[What you will do]: Lines containing the word "computer" are to be copied from the data below.

*** Material to process ***

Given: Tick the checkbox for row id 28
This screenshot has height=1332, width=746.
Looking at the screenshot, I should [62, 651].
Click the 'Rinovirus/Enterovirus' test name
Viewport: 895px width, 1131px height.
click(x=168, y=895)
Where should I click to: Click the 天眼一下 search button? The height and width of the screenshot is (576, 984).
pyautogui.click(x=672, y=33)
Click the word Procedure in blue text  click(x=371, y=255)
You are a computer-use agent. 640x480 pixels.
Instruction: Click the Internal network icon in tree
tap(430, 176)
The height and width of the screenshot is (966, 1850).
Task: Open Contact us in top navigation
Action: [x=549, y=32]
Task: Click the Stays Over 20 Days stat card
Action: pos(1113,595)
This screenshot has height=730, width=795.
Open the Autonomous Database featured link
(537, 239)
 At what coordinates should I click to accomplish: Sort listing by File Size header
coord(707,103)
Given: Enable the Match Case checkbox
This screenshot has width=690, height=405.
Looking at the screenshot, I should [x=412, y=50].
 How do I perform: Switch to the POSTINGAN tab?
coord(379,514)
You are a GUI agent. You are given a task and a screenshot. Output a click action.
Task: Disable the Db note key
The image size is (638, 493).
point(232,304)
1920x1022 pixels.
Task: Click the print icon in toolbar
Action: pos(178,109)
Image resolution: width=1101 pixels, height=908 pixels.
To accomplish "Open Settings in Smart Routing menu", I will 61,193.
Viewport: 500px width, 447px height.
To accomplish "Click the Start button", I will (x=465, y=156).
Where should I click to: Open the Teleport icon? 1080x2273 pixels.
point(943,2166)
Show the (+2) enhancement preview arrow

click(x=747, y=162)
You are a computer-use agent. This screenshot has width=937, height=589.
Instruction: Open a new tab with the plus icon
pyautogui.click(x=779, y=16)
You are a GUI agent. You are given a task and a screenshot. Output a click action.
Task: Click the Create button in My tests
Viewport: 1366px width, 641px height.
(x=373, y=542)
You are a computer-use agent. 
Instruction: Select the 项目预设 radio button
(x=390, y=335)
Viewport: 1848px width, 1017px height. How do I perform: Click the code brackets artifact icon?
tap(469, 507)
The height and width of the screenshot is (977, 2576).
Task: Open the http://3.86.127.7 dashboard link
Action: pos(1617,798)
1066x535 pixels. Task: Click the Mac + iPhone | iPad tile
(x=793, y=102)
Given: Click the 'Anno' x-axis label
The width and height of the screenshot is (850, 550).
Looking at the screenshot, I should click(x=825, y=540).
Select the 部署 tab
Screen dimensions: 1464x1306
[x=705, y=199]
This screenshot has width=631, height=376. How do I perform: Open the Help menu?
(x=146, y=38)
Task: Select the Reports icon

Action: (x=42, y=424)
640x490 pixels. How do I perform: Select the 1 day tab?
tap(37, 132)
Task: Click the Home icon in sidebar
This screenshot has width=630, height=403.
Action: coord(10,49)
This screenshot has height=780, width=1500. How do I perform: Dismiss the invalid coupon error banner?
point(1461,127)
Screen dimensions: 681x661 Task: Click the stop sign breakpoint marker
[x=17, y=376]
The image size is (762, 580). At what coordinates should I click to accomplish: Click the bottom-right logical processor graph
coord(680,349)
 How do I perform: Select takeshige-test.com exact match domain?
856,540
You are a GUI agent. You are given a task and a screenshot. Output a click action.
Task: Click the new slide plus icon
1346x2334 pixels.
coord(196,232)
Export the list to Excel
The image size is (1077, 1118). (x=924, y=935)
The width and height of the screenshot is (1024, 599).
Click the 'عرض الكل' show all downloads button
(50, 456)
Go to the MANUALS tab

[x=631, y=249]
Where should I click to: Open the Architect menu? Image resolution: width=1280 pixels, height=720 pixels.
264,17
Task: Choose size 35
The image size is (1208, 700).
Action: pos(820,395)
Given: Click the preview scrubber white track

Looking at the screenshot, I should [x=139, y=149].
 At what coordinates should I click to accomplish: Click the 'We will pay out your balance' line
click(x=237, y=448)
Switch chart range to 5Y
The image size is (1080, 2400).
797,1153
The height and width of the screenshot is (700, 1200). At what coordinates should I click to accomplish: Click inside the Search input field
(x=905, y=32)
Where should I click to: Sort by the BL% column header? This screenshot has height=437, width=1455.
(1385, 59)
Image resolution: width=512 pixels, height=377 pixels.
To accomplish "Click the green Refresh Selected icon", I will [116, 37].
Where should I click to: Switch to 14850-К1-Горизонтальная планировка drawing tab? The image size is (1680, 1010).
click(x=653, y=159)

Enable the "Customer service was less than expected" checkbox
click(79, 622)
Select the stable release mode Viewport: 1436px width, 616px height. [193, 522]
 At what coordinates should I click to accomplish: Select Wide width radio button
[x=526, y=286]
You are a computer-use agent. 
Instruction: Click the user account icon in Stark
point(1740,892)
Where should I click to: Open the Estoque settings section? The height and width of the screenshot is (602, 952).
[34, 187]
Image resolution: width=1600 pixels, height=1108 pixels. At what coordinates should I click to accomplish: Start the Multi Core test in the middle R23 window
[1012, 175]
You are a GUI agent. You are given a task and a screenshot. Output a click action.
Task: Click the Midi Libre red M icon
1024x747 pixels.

*** End of Material to process ***

[Answer to the exercise]:
You are a computer-use agent. 640x480 pixels.
You are a computer-use agent. This screenshot has width=937, height=589.
You are a computer-use agent. 
You are a computer-use agent. 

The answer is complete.